Even though this was about him, he makes it about larger ideas about religion, relationships with friends and family, and the world.
April 26,2025
... Show More
Palm Sunday is a mediocre hodgepodge of previously unpublished, or underpublished, material by Kurt Vonnegut that has been forced into the shape of an autobiography. There are clever bits here and there, a few funny passages, and some interesting insights into what went on in Vonnegut's mind, but a lot of it seems second rate. The long excerpt from his family history at the beginning is extremely boring, and much of what remains had me thinking, "He has said this better elsewhere." If you love Vonnegut, if you are a Vonnegut completist, then by all means read this. It's not terrible, but his novels are better (at least the ones I've read).
April 26,2025
... Show More
Funny how when the real world is managing to produce events and stories that would be way beyond what the average writer would consider plausible (and frankly, some bits beyond sci-fi), a chance to head back to a wise voice talking about well, damn near anything. Which is exactly what this is - a compendium of essays, letters, interviews, and general musings from Vonnegut. It's great, and I always enjoy his non-fiction immensely. Some hit more than others, nearly all ramble, which is a huge part of the charm and topics cover family, events, writing, writers, anecdotes or whatever was in his head that particular day.

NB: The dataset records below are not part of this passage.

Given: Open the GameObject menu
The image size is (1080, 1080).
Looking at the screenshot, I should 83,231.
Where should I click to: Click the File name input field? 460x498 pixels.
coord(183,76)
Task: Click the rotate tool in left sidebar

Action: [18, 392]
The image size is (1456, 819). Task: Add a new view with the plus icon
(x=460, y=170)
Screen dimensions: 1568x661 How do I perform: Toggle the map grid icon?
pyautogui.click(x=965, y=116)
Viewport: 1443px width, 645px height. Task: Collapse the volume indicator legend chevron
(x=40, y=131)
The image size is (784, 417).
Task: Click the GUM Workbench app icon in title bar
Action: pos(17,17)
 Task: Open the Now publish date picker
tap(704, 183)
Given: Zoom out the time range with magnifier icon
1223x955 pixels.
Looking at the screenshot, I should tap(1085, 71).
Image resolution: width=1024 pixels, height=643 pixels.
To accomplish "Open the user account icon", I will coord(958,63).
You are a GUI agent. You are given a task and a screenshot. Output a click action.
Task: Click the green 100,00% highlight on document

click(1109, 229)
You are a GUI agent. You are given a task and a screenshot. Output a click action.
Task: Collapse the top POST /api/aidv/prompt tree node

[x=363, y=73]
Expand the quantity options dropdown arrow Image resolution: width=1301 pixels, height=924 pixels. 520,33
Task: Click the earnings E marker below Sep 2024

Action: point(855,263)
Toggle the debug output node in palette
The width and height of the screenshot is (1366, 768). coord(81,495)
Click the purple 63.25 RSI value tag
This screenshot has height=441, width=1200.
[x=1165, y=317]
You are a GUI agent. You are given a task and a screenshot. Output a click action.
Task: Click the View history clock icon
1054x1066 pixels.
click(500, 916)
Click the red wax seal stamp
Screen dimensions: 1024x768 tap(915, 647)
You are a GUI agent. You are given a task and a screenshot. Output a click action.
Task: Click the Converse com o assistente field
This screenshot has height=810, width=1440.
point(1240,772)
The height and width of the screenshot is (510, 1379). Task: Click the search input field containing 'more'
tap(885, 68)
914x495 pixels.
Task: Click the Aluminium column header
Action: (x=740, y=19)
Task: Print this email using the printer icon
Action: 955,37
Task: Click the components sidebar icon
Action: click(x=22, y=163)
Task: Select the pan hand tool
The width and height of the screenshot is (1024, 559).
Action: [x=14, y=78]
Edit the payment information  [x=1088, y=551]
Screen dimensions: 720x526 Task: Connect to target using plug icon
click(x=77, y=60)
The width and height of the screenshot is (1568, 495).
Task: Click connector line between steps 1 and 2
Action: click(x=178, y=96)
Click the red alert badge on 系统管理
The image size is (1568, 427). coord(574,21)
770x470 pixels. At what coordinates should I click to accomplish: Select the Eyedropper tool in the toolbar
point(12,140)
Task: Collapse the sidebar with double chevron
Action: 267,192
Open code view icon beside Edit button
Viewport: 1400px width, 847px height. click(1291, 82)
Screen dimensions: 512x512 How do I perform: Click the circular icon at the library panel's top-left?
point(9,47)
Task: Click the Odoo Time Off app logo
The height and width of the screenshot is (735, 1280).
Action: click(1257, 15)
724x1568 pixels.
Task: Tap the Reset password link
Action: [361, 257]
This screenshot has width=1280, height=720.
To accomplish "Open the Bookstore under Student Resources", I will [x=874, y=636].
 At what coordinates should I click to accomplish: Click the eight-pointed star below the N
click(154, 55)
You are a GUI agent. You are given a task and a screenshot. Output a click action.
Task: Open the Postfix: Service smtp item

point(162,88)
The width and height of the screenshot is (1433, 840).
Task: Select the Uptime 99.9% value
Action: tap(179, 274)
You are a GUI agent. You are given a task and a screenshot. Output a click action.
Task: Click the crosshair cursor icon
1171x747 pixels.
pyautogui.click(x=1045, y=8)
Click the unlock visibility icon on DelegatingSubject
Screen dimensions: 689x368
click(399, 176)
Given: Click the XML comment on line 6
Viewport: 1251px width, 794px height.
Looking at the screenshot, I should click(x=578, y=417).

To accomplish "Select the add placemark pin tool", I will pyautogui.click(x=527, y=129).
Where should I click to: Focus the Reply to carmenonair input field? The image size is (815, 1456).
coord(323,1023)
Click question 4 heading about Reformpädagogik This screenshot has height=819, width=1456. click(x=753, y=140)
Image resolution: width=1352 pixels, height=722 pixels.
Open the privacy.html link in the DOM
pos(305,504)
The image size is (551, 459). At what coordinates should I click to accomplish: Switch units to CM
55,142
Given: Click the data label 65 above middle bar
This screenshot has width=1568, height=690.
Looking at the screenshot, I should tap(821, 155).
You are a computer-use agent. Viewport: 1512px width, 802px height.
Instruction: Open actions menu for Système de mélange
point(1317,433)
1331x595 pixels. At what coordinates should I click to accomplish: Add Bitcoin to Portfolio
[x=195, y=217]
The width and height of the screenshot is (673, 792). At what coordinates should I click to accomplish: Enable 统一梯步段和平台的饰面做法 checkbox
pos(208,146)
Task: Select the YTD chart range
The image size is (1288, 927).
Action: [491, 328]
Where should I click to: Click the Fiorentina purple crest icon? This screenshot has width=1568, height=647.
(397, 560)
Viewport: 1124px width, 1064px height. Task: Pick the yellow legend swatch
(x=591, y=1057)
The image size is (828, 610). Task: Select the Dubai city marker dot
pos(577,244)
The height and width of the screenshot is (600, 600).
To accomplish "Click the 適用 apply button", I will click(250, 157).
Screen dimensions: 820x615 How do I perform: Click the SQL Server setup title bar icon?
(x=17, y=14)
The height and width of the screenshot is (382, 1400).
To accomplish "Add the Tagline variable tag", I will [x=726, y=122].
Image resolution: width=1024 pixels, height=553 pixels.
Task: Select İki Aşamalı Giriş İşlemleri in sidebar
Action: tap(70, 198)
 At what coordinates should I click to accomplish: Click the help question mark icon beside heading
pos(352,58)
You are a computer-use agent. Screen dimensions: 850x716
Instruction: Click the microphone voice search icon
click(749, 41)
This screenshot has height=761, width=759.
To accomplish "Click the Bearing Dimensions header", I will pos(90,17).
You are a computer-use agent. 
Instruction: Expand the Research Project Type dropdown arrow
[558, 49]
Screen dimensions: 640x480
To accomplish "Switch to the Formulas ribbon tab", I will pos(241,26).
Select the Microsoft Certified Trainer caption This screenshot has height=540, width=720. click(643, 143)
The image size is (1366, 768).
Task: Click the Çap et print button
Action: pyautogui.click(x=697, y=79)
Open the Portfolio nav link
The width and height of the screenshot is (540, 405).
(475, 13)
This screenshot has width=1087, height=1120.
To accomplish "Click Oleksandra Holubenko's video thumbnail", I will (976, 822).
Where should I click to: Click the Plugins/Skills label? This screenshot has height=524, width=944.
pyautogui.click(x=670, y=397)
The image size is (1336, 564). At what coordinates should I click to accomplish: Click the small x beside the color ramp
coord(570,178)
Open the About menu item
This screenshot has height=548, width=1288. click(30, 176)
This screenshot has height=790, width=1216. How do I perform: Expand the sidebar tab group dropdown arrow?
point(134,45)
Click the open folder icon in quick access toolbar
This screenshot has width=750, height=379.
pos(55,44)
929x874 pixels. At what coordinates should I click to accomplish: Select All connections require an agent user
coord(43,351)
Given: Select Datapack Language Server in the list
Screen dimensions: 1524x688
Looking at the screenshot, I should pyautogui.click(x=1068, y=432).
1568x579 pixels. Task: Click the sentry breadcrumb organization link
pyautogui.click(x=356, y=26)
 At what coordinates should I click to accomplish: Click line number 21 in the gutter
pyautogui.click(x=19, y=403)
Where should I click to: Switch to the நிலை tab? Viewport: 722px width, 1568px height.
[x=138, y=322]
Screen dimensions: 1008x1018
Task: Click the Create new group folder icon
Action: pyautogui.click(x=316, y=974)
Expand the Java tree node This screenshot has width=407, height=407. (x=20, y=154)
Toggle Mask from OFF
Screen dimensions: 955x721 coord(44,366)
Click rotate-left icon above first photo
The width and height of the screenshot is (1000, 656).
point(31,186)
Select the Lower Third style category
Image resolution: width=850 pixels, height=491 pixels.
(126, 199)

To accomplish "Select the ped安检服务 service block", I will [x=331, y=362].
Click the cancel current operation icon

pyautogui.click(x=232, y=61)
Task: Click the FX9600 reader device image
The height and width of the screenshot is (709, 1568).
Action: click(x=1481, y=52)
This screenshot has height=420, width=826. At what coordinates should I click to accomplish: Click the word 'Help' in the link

Vonnegut readers will be familiar with a lot of the content and stories (which he often drew on or repeated, particularly around his own family (and how he came to adopt his sister's two children again was black, stranger than fiction territory). Wise, moral, and engaging, this was very much teh right book at the right time.

April 26,2025
... Show More
A time-capsule of information about Vonnegut's life, as revealed by Vonnegut himself. This collage of speeches, essays, and biographical sketches covers a 20 year period (1959-79) that offers insights about the nature of the world during that time as well as Vonnegut's experience in it. Would recommend this autobiography for those who have read other Vonnegut works and are curious about his personal history. As the self-produced report card in this book indicates, Vonnegut only gave himself a C+ on this work, but I'd give it a solid B.
April 26,2025
... Show More
Fine. Largely forgettable. It seems to be a collection of stuff he never published elsewhere. He talks about the breakdown of his first marriage as much as a man who doesn't really want to talk about it might. He talks about his son's mental health problems, but you can also find that elsewhere. Probably the most fascinating piece is a sermon he gave at an Episcopal Church on Palm Sunday. I don't read Vonnegut to learn things about the Bible, but here I did. Go figure. Truth is stranger than fiction. Now that I think about it, another good bit talks about how hard it is to learn to read. We spend years learning to read, he points out, and some people never master it enough to read for enjoyment.
April 26,2025
... Show More
I asked a friend what she thought of Palm Sunday and she said Vonnegut wrote some books merely to put food on the table. Vonnegut all but admits that here, describing himself as a kind of working-stiff and rating this book a C as compared to his other work.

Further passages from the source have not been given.